Bilme ve anlama arzumuz, merak olgusunun biricik taşlarını oluşturan nedenlerden biridir. Öyle olmasaydı bebekken her şeyi denemek, görmek, keşfetmek ve öğrenmek arzusuyla tutuşmazdık. Hatta küçük bir bebekken başlayan bu merakımız olmasaydı herhangi bir şey öğrenemez ve gelişemez olurduk.
Ancak merak duygusu sadece bebeklikte değil yaşam boyu bizleri dürten bir yere sahip oluyor. Bebekken öğrenmemize ve gelişmemize yetişkinken de çevremizi anlamlandırma, hayatımızı bir nebze de olsa kontrol etme isteğine dönüşüyor. Hafızamızdaki hiçbir görüntüye, hiçbir sese, hiçbir anıya benzemeyen bu merak tam olarak nereden geliyor o zaman?
Çocuksu yanımız merakımızın temelini atıyor.
Araştırmacılar, merakımızın köklerine evrimsel olarak baktıklarında neoteni denilen bir özellik ile bağını kuruyor.
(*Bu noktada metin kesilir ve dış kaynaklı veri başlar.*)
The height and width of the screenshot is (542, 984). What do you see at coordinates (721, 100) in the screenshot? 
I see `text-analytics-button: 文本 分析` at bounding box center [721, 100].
Neoteni, evrim teorisinde “gençlik özelliklerinin korunması” olarak adlandırılıyor. Bu kavrama davranışsal olarak baktığımızda diğer memelilerden daha çocuksu olduğumuz yani çocuklukla-gençlikle ilişkilendirilen davranışlarımız anlamına geldiği görülüyor.
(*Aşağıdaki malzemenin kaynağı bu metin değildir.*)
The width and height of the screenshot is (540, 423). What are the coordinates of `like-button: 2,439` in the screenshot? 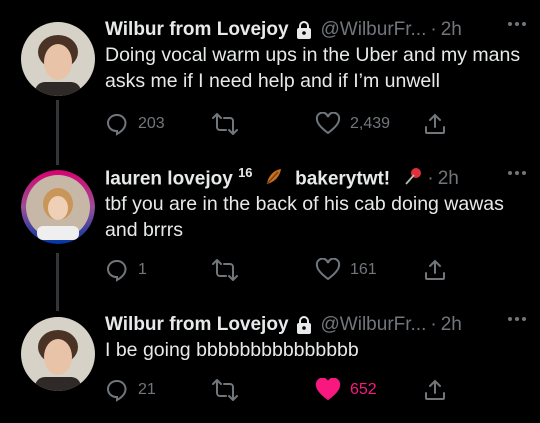 It's located at (352, 124).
Aslında merakımızın evrimsel resmi de tam olarak burada çiziliyor. Sürekli merak etme, bilme, anlama, keşfetme arzumuz evrim teorisinde neoteni adı verilen davranışsal bir özellik olup karşımıza çıkıyor.
Merak da tek bir formda kalmayıp çeşit çeşit kendini gösteriyor.
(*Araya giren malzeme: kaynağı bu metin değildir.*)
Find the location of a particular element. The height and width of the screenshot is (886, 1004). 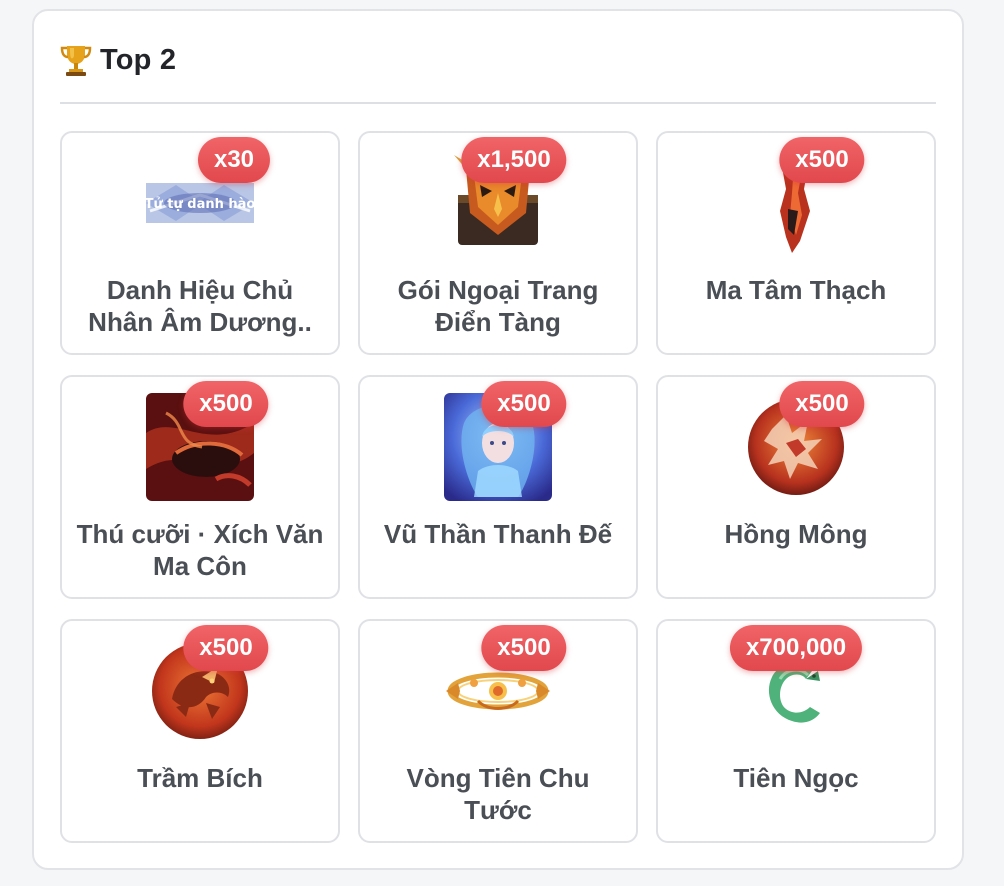

reward-card: x500 Vũ Thần Thanh Đế is located at coordinates (498, 487).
Araştırmacılar merakımızın çerçevesini çizmek için bu durumu kategorilere ayırıyor: duyusal ve bilişsel. Duyusal olarak bahsedilen merak, muhteşem bir manzara karşısında merakımızın dürtülenmesi olarak görülüyor. Bilişsel merak ise daha önce hiç karşılaşmadığımız bir olay ya da olgu karşısında geçmiş deneyimlerimize güvenemeyip merak etmemiz ve o sorunun yeniden belirmesi olarak tanımlanıyor. Yani, “neden?”
Mesela bazen ilk defa gittiğiniz bir müzede gördüğünüz sanat eseri karşısında dehşete düşersiniz. Gözleriniz kocaman açılır, duyularınız harekete geçer ve o eserin ne anlattığından neden o renklerle çizildiğine kadar merak edersiniz. Gördüğünüz eser sizi kendine hayran bıraktırıp arkasındaki hikayeyi merak ettirirken bir yandan da daha önce hiç görmediğiniz bu eser karşısında geçmişten herhangi bir deneyime güvenemezsiniz ve yeniden neden dersiniz. İşte duyusal ve bilişsel merak.
Evrenin anlamını, gelmeyen otobüsü, eski arkadaşlarını merak ede ede hayat bir öğrenme ve deneyim yerine dönüşüyor.
Merak kavramını merak eden bazı araştırmacılar da, merakın açlık, susuzluk gibi acil bir ihtiyacı karşılamadığını hatta tamamen içsel bir motivasyon ile hareket ettiğimizi öngörüyorlar. Çünkü çoğu zaman açıklamalar hayatımız üzerinde kontrol duygusu verir, bizleri geleceğe hazırlar.
Ünlü düşünür Sokrates, felsefenin yani aslında hayatı anlamlandırma çabamızın merakla başladığını söylüyordu. Bebekken kısa bir sürede hem konuşmak hem yürümek gibi davranışları öğrenmemiz ve daha birçok bilgiyi kısa sürede edinmemiz aslında merakımızın bir sonucu ve biz insanların gelişiminin temel araçlarından biri. Hayatta kalacak bilgileri toplayan bizler de duyularımızı ve zihnimizi yeni şeyler öğrenmek, keşfetmek için günden güne merakla yoğurmaya devam ediyoruz.